Dataset records:
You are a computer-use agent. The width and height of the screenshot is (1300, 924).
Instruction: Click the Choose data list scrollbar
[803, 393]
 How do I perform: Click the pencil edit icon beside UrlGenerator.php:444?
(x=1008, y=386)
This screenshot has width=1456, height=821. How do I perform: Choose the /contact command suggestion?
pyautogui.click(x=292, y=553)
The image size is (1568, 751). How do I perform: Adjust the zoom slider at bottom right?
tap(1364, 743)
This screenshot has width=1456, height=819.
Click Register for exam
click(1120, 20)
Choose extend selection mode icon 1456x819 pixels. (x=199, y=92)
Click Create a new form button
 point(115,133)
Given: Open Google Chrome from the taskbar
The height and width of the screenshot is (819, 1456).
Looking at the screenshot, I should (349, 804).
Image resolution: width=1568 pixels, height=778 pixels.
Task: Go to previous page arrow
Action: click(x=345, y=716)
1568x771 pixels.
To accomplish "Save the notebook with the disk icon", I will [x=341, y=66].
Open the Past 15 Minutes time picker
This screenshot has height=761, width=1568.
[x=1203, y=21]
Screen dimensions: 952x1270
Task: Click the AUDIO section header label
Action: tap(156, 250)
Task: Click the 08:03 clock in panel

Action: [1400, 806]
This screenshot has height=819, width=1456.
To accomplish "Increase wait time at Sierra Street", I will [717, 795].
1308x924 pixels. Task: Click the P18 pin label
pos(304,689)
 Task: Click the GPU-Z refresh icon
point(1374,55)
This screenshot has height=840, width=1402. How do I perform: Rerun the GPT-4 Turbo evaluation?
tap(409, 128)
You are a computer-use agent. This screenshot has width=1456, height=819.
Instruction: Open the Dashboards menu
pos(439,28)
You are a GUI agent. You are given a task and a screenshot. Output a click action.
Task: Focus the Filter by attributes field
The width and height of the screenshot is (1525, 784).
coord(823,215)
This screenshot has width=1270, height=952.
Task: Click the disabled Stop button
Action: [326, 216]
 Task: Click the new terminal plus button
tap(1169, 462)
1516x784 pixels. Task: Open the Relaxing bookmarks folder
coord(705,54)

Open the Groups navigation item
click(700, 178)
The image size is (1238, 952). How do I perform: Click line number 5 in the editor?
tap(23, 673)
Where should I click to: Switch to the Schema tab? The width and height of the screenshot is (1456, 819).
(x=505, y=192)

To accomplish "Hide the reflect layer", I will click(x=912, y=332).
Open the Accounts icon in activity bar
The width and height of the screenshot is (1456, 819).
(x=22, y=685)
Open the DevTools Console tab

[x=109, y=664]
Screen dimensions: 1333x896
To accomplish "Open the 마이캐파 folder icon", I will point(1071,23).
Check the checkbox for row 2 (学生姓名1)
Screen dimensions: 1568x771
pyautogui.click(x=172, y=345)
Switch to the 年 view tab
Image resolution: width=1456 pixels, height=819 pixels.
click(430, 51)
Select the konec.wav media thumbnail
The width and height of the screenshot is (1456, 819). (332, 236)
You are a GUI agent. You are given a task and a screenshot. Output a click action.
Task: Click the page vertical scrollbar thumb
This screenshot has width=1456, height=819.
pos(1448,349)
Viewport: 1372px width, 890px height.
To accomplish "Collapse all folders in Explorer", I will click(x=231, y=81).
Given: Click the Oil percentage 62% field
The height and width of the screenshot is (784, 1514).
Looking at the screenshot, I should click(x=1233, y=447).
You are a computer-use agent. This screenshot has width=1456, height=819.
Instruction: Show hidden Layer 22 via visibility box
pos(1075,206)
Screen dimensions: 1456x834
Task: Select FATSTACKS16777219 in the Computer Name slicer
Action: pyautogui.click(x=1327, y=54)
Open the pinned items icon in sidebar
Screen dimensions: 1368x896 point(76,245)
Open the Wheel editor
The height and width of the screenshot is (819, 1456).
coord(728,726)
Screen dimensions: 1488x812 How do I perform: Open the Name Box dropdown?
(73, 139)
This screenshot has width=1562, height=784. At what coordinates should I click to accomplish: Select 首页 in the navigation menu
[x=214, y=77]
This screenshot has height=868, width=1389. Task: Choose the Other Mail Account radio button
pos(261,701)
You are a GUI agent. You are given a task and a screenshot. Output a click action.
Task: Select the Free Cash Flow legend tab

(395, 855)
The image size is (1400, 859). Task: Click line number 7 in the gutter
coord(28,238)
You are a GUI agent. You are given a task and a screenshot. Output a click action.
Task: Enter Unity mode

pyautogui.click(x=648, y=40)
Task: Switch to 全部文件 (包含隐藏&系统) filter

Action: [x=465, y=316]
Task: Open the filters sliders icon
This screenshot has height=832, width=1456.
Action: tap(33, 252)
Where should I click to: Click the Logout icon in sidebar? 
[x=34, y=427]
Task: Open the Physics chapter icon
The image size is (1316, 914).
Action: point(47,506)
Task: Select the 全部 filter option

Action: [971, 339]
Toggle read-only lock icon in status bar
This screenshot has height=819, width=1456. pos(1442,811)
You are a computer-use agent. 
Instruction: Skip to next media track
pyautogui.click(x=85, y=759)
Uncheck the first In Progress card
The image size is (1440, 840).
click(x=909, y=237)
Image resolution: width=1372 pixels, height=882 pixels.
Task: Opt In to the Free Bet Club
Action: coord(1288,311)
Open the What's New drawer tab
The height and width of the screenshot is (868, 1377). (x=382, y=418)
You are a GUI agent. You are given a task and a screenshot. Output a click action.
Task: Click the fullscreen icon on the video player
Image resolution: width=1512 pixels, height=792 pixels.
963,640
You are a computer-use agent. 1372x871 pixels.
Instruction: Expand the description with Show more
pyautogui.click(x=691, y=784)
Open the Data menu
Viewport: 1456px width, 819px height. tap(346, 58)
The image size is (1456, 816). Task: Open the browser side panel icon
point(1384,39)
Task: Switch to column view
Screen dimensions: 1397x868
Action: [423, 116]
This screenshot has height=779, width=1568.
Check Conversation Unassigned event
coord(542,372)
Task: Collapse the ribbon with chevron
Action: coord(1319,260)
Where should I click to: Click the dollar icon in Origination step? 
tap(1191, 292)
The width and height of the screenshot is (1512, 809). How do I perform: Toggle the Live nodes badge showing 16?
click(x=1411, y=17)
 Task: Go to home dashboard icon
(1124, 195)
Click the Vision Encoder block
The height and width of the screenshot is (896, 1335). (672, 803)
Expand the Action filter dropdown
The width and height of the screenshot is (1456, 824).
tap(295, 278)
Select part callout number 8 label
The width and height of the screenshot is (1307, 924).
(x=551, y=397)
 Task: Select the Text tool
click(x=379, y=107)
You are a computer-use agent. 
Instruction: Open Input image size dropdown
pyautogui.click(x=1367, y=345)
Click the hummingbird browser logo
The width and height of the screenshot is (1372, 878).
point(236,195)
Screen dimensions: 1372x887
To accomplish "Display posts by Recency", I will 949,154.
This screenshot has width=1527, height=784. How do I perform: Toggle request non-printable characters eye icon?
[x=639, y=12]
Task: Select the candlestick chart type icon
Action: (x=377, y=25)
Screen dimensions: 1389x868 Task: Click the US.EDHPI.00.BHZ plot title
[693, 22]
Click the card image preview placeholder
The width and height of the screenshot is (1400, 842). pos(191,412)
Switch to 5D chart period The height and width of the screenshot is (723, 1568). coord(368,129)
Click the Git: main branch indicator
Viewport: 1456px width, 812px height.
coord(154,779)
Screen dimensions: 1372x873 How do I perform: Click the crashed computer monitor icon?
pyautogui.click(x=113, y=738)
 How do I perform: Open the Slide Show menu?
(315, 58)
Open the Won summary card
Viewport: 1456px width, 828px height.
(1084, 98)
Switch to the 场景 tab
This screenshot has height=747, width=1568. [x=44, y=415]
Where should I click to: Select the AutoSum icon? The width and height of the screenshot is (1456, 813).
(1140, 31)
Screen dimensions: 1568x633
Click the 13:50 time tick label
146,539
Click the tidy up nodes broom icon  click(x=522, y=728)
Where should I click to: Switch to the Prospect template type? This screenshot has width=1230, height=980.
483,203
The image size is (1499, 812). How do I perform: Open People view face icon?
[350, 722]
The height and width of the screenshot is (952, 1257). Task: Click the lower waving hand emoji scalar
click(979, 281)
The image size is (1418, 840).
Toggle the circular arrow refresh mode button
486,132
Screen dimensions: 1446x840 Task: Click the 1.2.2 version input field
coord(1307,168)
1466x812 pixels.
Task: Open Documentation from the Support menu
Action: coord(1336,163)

Assignment: From the data above, return every line from the line that has "Task: Switch to 全部文件 (包含隐藏&系统) filter" up to and including the line that has "This screenshot has height=779, width=1568.", exactly.

Task solution:
Task: Switch to 全部文件 (包含隐藏&系统) filter

Action: [x=465, y=316]
Task: Open the filters sliders icon
This screenshot has height=832, width=1456.
Action: tap(33, 252)
Where should I click to: Click the Logout icon in sidebar? 
[x=34, y=427]
Task: Open the Physics chapter icon
The image size is (1316, 914).
Action: point(47,506)
Task: Select the 全部 filter option

Action: [971, 339]
Toggle read-only lock icon in status bar
This screenshot has height=819, width=1456. pos(1442,811)
You are a computer-use agent. 
Instruction: Skip to next media track
pyautogui.click(x=85, y=759)
Uncheck the first In Progress card
The image size is (1440, 840).
click(x=909, y=237)
Image resolution: width=1372 pixels, height=882 pixels.
Task: Opt In to the Free Bet Club
Action: coord(1288,311)
Open the What's New drawer tab
The height and width of the screenshot is (868, 1377). (x=382, y=418)
You are a GUI agent. You are given a task and a screenshot. Output a click action.
Task: Click the fullscreen icon on the video player
Image resolution: width=1512 pixels, height=792 pixels.
963,640
You are a computer-use agent. 1372x871 pixels.
Instruction: Expand the description with Show more
pyautogui.click(x=691, y=784)
Open the Data menu
Viewport: 1456px width, 819px height. tap(346, 58)
The image size is (1456, 816). Task: Open the browser side panel icon
point(1384,39)
Task: Switch to column view
Screen dimensions: 1397x868
Action: [423, 116]
This screenshot has height=779, width=1568.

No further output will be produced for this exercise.